That was the solution to the aforementioned Clue game, revealed by Phonak after days of speculation. Blogger’s been up and down all morning, so I’ve posted my scathing reaction over at Podium Cafe, where more than a few readers have posted their scathing reactions to me. Anyway, assuming, for gits and shiggles, that Floyd and the Operaction Puerto riders are all guilty; that’s positive team leader number five for Phonak (Camezind, Hamilton, Perez, Gutierrez and now Landis), and the third consecutive Grand Tour with a guilty winner (though, mercifully, the UCI appears to be following its own rules and not threatening to remove Basso’s Giro title).

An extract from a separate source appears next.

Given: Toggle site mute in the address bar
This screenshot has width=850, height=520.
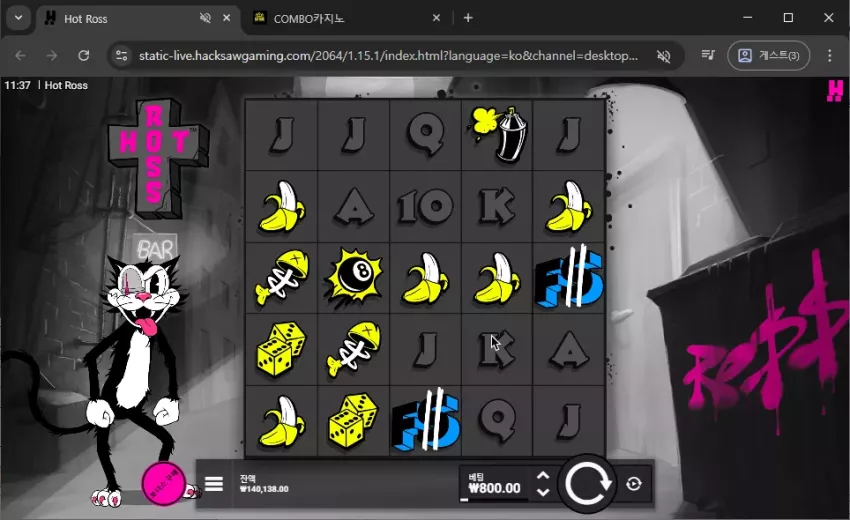Looking at the screenshot, I should point(664,55).
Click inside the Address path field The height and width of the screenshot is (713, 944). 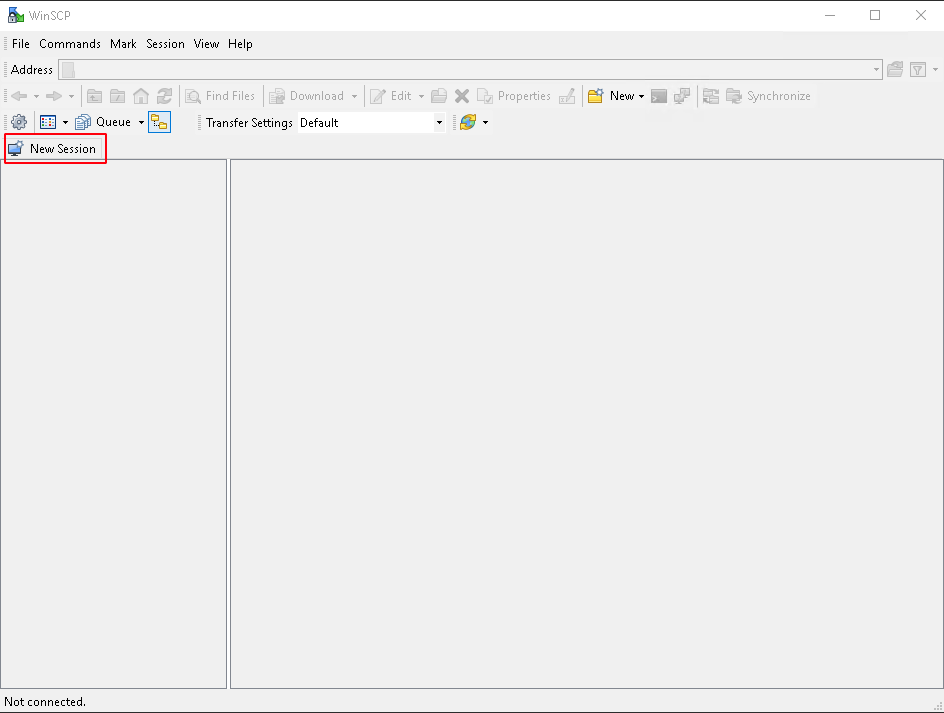click(470, 70)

Anyway, Floyd has apparently turned up a testosterone-to-epitesterone ratio of over the WADA-established limit of 4:1; a healthy human’s figure (men and women, I guess) is 1:1 (though there is apparently disagreement on that). The big controversies now, however, are that 1) Floyd tested positive on his big mountain adventure, when testosterone would have been of limited usefulness, and that 2) apparently, if you are injecting testosterone, you can just inject an equal amount of epitestosterone and be dandy (though I’m told that, in turn, can be tested for). Finally, according to the second link in this paragraph, a comparatively low epitestosterone level can also be a sign of HGH use.
thoughts on “It was Landis, in the Alps, with the Testosterone”
So, in your opinon, was he using? Just asking.